Cherries have a very short growing season but can grow in most temperate latitudes.  Cherry trees require exposure to cold to germinate.  Because of this requirement , none of the "Prunus" family can grow in tropical climates  The peak season for cherries is summer.   There are two main species of cherries, sweet cherries, which include the most varieties and peak in June, and tart (also called "sour") cherries, which are used for cooking and peak in July.

The U. S. is the world's  biggest producer, consumer, and exporter of cherries.  Most sweet cherries are grown in Washington, California, Oregon, Wisconsin, and  Michigan.  Important varieties of sweet cherries include Bing, Brooks, Tulare, King, Sweetheart, and Rainier.   Most tart cherries are grown in Michigan, followed by Utah, New York, and  Washington.   Varieties of  tart cherries include Montmorecy and Morello. 

When I was in college, I had a part time job in a supermarket in the downtown area.   Next door to the supermarket was a large bakery.  At night when I would leave work the smell of the baking would make me hungry.  One night when I got home from work my father had baked a big batch of cherry turnovers.  Well, with my appetite whetted by the smells from the bakery, I really went to town on the cherry turnovers.  So much so that they made me sick.  I ended up with a belly ache.  Well, after that each night when I came out of work to the smells  of the bakery, they reminded me of that belly ache. 

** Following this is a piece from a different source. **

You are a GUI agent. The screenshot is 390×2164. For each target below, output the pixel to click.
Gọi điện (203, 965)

Sweet cherries are rich in beta carotene, vitamin C, anthocyanin, and quercetin which may work together to fight cancer.  Cherry anthocyanin, a class of phytochemical  was shown in preliminary research to possibly affect pain and inflammation mechanisms.   Sweet cherries are also loaded with potassium, which is a natural blood pressure reducer.    Tart cherries contain melatonin which lowers body temperature and helps make us sleepy.    Subjects in a study who were given one ounce of cherry juice concentrate in the morning and then again at night found that they slept more soundly.   Melatonin may also help protect against post workout pain. 

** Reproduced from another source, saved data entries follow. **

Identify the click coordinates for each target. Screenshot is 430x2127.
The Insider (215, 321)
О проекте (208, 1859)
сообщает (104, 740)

Choose cherries that are shiny and plump with fresh green stems and dark coloring, which are heavy for their size.  Test taste them if you can.  Keep cherries in the refrigerator unwashed with stems attached in a loosely covered container or a loosely closed plastic bag.  Rinse the cherries right before you eat them.   To pit cherries rinse them with cool water,  pat dry,  and remove stems.  Use  a toothpick or unbent paper clip and insert into the stem end of the cherry.  Feel it hit the pit.  Twist your toothpick or paper clip around the pit and pop it out. 

Sweet cherries are delicious eaten out of hand.  Cinnamon and nutmeg are two prime cherry seasonings.  So are almonds and almond flavorings such as extract and almond liqueur.  Cherries are used in recipes and also for pies, cobblers, and tarts.

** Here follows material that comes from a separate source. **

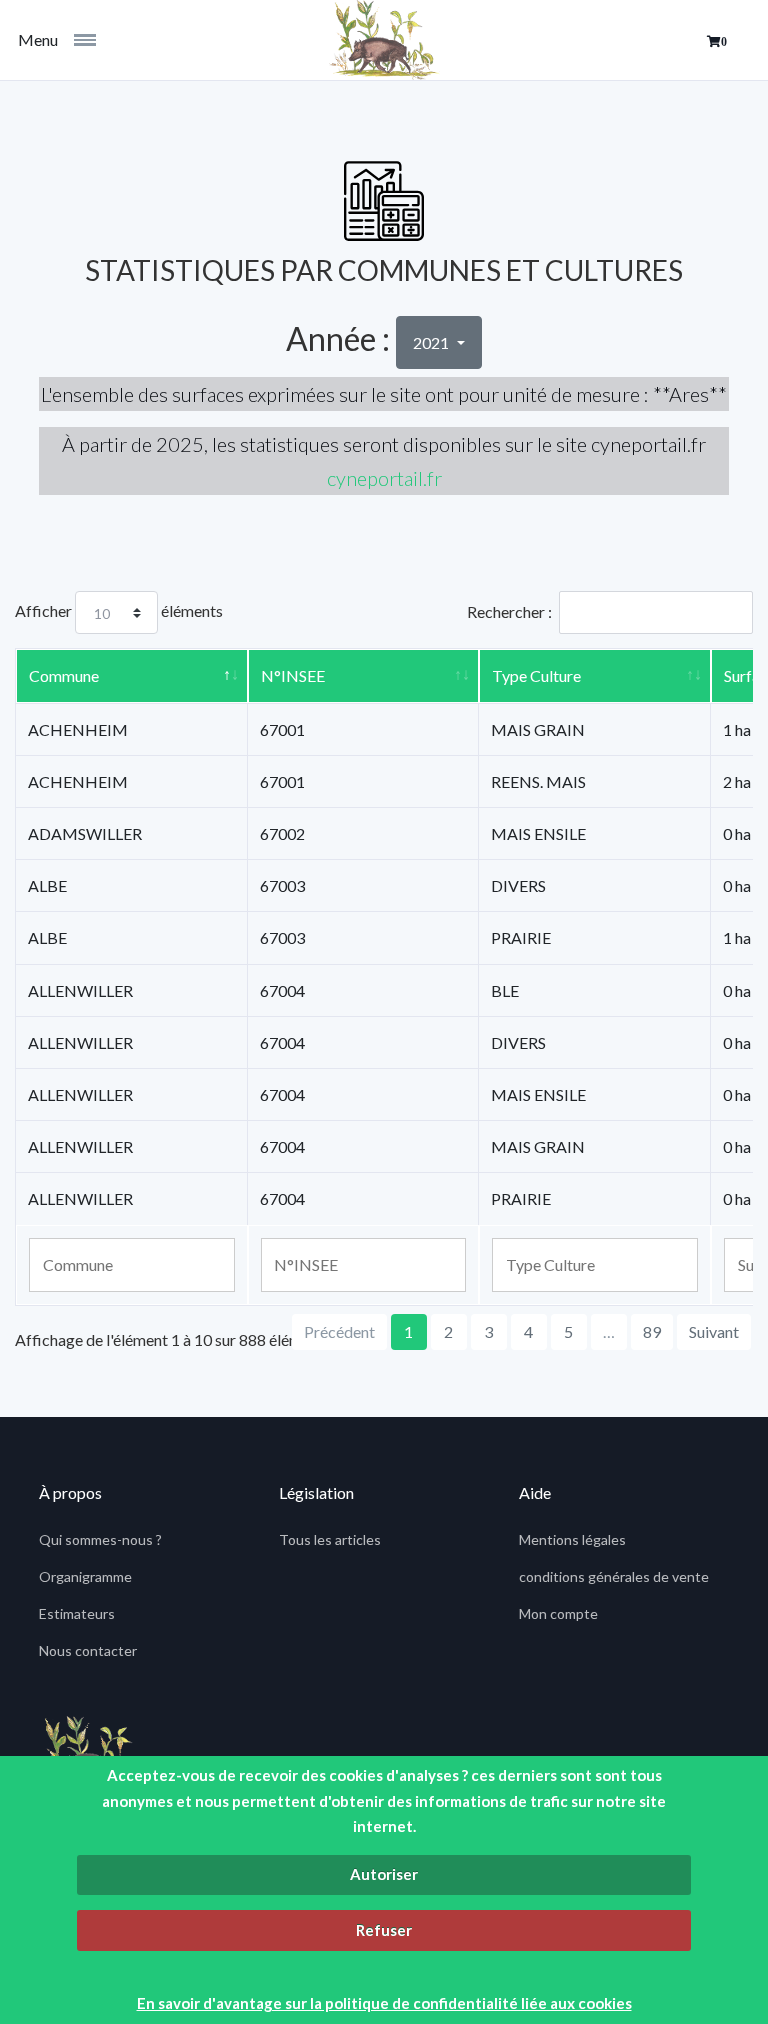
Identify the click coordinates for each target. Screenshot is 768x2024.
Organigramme (85, 1576)
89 (652, 1331)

So.......Eat up!  Enjoy!  I'll show you how.


Simple but good:

Brandied Cherries

1 lb. sweet cherries, pitted
1/2 cup water
1/2 cup sugar
2 tsps. lemon juice
1 stick cinnamon
pinch of nutmeg
1 tsp. vanilla
1 cup brandy

Wash and pit cherries.   In a saucepan combine all ingredients except cherries and brandy and bring to a rolling boil.  When liquid begins to boil, reduce the heat to medium.  Add cherries and simmer for 5 - 7 minutes.  Remove from heat, add brandy and let cool. Transfer to clean jars and refrigerate uncovered until cherries are cool to the touch.  Cover tightly and refrigerate for up to two weeks.